Female Drill Instructors: Heroines of the Marine Corps

Since his mother became a Marine drill instructor, 11-year-old Marcus Simms has learned to appreciate life's smaller pleasures.

"He's so glad when I'm still in bed when he wakes up in the morning," says Staff Sgt. Kimberly Simms, who is serving a two-year stint at Parris Island, S.C., in what is arguably the Marine Corps's toughest job.

Attention all parents who think you have a hard life juggling work and family: Take heart from the case of Sergeant Simms.

A single mother, Simms works from 80 to 100 hours a week. She spends hour after hour, day and night, trying to drill military discipline into dozens of often troubled teenage girls - not to mention leading them on midnight marches in full battle gear.

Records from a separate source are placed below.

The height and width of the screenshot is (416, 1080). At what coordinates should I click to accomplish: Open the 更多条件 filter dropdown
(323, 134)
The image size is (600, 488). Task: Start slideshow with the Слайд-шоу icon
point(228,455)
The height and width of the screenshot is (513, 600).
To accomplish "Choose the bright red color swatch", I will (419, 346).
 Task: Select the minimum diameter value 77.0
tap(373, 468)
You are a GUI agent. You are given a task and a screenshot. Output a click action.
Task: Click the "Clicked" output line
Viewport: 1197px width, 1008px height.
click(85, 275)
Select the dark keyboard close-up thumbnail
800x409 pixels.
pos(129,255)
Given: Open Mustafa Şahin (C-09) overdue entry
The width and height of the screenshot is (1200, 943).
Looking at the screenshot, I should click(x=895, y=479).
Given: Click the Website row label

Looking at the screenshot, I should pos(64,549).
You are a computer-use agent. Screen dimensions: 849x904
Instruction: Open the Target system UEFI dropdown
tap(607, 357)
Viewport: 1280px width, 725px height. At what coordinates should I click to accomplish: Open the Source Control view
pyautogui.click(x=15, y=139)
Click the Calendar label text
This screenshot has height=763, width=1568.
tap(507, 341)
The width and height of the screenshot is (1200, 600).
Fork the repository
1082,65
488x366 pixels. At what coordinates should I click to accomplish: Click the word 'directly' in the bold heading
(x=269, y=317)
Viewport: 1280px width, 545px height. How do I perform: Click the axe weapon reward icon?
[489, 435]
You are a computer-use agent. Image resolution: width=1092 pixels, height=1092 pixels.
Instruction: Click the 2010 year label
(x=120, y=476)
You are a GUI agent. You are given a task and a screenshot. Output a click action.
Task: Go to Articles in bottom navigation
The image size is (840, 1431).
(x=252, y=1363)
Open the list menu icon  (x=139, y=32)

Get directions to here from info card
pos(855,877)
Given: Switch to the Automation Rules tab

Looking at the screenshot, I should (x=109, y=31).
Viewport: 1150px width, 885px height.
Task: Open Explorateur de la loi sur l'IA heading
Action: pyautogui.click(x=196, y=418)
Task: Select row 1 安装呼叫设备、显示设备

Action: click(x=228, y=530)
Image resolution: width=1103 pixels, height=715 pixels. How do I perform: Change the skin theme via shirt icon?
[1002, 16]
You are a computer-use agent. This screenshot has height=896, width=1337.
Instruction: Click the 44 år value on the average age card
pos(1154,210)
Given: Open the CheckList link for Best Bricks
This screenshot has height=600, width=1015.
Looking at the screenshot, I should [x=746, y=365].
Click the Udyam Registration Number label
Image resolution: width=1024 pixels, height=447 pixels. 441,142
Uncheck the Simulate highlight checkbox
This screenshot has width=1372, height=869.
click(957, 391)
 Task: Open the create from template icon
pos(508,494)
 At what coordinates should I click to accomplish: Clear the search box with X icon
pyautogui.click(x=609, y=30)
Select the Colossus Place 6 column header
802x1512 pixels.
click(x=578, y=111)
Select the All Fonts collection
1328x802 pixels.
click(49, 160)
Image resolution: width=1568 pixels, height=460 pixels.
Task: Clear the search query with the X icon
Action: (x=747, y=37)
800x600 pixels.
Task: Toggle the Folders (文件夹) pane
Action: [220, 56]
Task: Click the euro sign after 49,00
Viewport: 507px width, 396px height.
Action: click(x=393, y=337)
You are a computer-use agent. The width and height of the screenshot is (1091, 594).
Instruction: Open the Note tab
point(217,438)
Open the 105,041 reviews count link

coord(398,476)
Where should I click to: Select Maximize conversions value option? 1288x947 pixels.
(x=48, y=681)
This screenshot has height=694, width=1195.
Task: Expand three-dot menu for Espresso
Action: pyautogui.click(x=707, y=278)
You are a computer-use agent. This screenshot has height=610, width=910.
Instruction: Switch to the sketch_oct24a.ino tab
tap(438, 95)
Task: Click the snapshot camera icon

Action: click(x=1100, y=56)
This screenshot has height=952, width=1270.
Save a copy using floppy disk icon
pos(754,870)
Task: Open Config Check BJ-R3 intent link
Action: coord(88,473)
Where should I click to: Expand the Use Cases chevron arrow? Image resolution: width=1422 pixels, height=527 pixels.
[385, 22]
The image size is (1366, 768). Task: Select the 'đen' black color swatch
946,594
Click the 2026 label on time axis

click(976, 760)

Simms has zero social life, and barely any time to spend with her son.

"He's a latchkey kid. After school he spends a couple of hours at home alone, then goes to a friend's house," says Simms, who used to work 9 to 5.

To become a drill instructor, Simms had to undergo a widely feared, 11-week training school so physically arduous that many women are injured and 26 percent drop out - nearly triple the attrition rate of men.

Indeed, women such as Simms who volunteer as drill instructors are in many ways the heroines of the Marine Corps. Yet full recognition for their sacrifice has come slowly.

Only 19 months ago were they first allowed to wear the famous trademark of the male drill instructor: the Smokey Bear hat.